Com. v. Mitchell

Annotate this Case

528 Pa. 546 (1991)

599 A.2d 624

COMMONWEALTH of Pennsylvania, Appellee, v. Cornell L. MITCHELL, Appellant.

Supreme Court of Pennsylvania.

September 30, 1991.

*547 *548 *549 R. Bruce Evanick, Chief Public Defender, for appellant.

H. Stanley Rebert, Dist. Atty., for appellee.




This is the direct appeal from the conviction of murder of the first degree and the imposition of a death sentence upon the Appellant, Cornell L. Mitchell, pursuant to 42 Pa.C.S. § 9711.[1] Appellant, on June 18, 1988, was arrested and charged with criminal homicide,[2] burglary,[3] robbery,[4] and criminal conspiracy[5] following the death of Kwame Beatty. Thereafter, on December 30, 1988, the Appellant pled guilty to all charges before the Honorable Richard H. Horn of the Court of Common Pleas of York County. A degree of guilt hearing ensued on February 21, 1989, after which Judge Horn found the Appellant guilty of murder of the first degree, robbery, burglary and criminal conspiracy.

A sentencing hearing commenced on February 27, 1989, and the judge immediately informed the Appellant that he had the right to have a jury determine his sentence, but the Appellant waived this right.[6] Following the sentencing *550 hearing, the trial judge concluded that the aggravating circumstances found outweighed the mitigating circumstances present and imposed the penalty of death. Post-verdict motions were filed and denied, and the trial judge formally imposed sentence.[7] Now, in this appeal, the Appellant alleges various trial court errors committed during his sentencing hearing.

Sufficiency of the Evidence

Although the Appellant does not challenge the sufficiency of the evidence, we are compelled to review the record to determine whether the Commonwealth has established, beyond a reasonable doubt, the elements necessary to sustain a conviction of murder of the first degree.[8]Commonwealth v. Zettlemoyer, 500 Pa. 16, 454 A.2d 937 (1982), cert. denied, 461 U.S. 970, 103 S. Ct. 2444, 77 L. Ed. 2d 1327 (1983), rehearing denied, 463 U.S. 1236, 104 S. Ct. 31, 77 L. Ed. 2d 1452 (1983).

A plea of guilt to the general charge of murder is not a plea of guilt to murder of the first degree. Commonwealth v. Chapman, 359 Pa. 164, 58 A.2d 433 (1948). Such a plea, as was made by Appellant, is simply an acknowledgement by a defendant that he participated in certain acts with a criminal intent. Commonwealth v. Anthony, 504 Pa. 551, 475 A.2d 1303 (1984). Once such a plea is tendered, the burden is on the Commonwealth to establish the essential elements of the higher degree of crime. Chapman, *551 supra; Commonwealth v. Bricker, 458 Pa. 367, 326 A.2d 279 (1974). To prove murder of the first degree, the Commonwealth must demonstrate that the defendant specifically intended to kill. Commonwealth v. Weinstein, 499 Pa. 106, 451 A.2d 1344 (1982). The Commonwealth must show: (1) that a human being has unlawfully been killed; (2) that the person accused did the killing; (3) that the killing was done with malice aforethought, in addition to the establishment of premeditation and deliberation. Id.

Word and element location data:
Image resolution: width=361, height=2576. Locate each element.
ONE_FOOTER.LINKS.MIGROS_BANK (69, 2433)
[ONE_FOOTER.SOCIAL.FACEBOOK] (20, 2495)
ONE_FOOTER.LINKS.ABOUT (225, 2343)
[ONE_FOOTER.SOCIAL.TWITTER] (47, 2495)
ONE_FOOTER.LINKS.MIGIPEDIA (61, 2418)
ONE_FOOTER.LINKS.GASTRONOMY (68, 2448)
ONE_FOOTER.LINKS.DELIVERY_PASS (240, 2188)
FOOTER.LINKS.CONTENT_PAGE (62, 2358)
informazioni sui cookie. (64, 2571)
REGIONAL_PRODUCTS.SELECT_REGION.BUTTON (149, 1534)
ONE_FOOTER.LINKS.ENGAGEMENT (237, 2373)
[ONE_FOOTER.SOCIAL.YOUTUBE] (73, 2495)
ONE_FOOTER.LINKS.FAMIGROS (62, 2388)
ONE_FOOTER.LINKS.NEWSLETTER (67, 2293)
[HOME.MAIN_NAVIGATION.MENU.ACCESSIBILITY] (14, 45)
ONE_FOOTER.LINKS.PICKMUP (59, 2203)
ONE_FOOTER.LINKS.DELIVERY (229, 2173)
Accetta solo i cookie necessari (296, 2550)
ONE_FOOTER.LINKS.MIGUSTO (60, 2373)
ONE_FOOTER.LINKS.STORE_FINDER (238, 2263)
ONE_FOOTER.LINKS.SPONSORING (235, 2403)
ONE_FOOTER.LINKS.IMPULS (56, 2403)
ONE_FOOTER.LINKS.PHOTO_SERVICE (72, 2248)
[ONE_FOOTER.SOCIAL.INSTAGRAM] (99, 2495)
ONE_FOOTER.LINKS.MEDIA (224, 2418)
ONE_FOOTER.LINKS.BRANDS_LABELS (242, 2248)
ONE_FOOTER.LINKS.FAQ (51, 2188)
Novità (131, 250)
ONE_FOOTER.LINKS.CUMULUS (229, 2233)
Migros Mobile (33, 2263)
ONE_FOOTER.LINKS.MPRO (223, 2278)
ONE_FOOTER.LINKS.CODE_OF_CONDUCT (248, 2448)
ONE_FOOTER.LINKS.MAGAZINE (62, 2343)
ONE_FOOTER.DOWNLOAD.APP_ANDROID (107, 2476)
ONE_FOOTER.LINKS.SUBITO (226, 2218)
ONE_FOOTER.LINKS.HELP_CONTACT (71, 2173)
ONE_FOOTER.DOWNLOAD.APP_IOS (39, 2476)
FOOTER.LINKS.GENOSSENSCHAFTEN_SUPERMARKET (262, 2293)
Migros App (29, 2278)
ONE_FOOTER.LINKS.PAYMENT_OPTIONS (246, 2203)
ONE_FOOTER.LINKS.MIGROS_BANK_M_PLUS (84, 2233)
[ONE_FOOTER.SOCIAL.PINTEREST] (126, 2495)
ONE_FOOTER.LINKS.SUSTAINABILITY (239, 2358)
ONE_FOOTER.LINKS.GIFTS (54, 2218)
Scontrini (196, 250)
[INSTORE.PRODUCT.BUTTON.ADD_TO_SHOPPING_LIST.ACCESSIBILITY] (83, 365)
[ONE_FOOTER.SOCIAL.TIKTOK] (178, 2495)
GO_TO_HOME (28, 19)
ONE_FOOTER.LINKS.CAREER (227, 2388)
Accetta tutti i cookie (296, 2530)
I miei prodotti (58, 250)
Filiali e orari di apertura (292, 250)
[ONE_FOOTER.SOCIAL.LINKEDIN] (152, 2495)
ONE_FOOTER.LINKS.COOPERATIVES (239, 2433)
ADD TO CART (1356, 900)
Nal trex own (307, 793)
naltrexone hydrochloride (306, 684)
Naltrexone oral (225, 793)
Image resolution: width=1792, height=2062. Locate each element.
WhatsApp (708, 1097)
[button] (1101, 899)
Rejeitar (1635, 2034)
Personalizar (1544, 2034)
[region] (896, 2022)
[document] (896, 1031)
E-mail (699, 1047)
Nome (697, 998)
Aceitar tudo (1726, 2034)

• [Jobs]:
**a.** In the court opinion, why did Mitchell's guilty plea still leave the Commonwealth needing to prove murder of the first degree?
**b.** Can you continue the court opinion from the point where it stops?

• [Answers to the problems]:
**a.** A plea of guilt to the general charge of murder is not a plea of guilt to murder of the first degree. It is only an acknowledgement that the defendant took part in certain acts with criminal intent. Once such a plea is tendered, the Commonwealth bears the burden of establishing the essential elements of the higher degree of crime.

**b.**
We have reviewed the record and conclude that the Commonwealth fulfilled its burden when it established the following facts. Prior to June 18, 1988, three minors, Michael Lehman, Dwayne Morningwake and Miguel Yoder, ran away from the Children's Home of York (Home). The Home, established for the purpose of providing counseling, education, and socialization, housed youngsters between the ages of 14 and 18. Although it was not affiliated with the York County Juvenile Court System, it was paid on a per diem basis for its services. Lehman, Morningwake and Yoder were all placed in the Home pursuant to court ordered commitments two were placed there by probation departments and one from a children and youth department.

These individuals met the Appellant while they were on their way to a party and they asked him to purchase beer for them. He obliged and joined them at the party. After the party, all three accompanied the Appellant to his sister's home. Later in the evening of June 16, 1988, or early in the morning of June 17, 1988, Lehman left the Appellant's sister's home and was apprehended and returned to the Home. However, he quickly escaped and returned to the group. When he arrived, he found the Appellant, Morningwake, and Yoder discussing Kwame Beatty, the victim, a resident counselor assigned to work in the Home. All of the youths were complaining that the victim was "too hard" on them, i.e., he was a disciplinarian, and he required the residents to follow all of the house rules. The youths did not like this discipline and they decided to kill Mr. Beatty.

*552 Armed with knives, the co-conspirators set forth for the Home sometime between midnight and 1:00 a.m., on June 18, 1988. They stopped in a cemetery, across the street from the Home, where they took off their socks and placed them over their hands to avoid leaving fingerprints. They then climbed up a fire escape and onto a balcony, then over a railing and onto a porch roof, where they found an open window that led into a bedroom. Once inside the house, Lehman remained on the second floor. His instructions were to kill any resident who woke up and attempted to help the victim. The Appellant, Yoder, and Morningwake proceeded downstairs where they went into the victim's bedroom and surrounded his bed.

The Appellant tapped the victim and said, "Brother, you won't never hurt nobody else," and stabbed him with a butcher's knife (T.T., p. 163). The victim awoke, panicked, and yelled for help. He pleaded with Morningwake and Yoder to help him, but they held his legs while the Appellant stabbed him. Finally, the Appellant punched the victim in the head, who fell, motionless, to the floor. All told, the Appellant, Yoder and Morningwake stabbed the victim a total of twenty-one times.

By this time, Lehman left his second floor post and joined the group. They broke into a locked storage area and stole food, cigarettes, money, the victim's wallet, and his car keys. They drove the victim's car to Harrisburg where they disposed of their stolen booty and abandoned the vehicle. They returned to York, by bus, and were arrested.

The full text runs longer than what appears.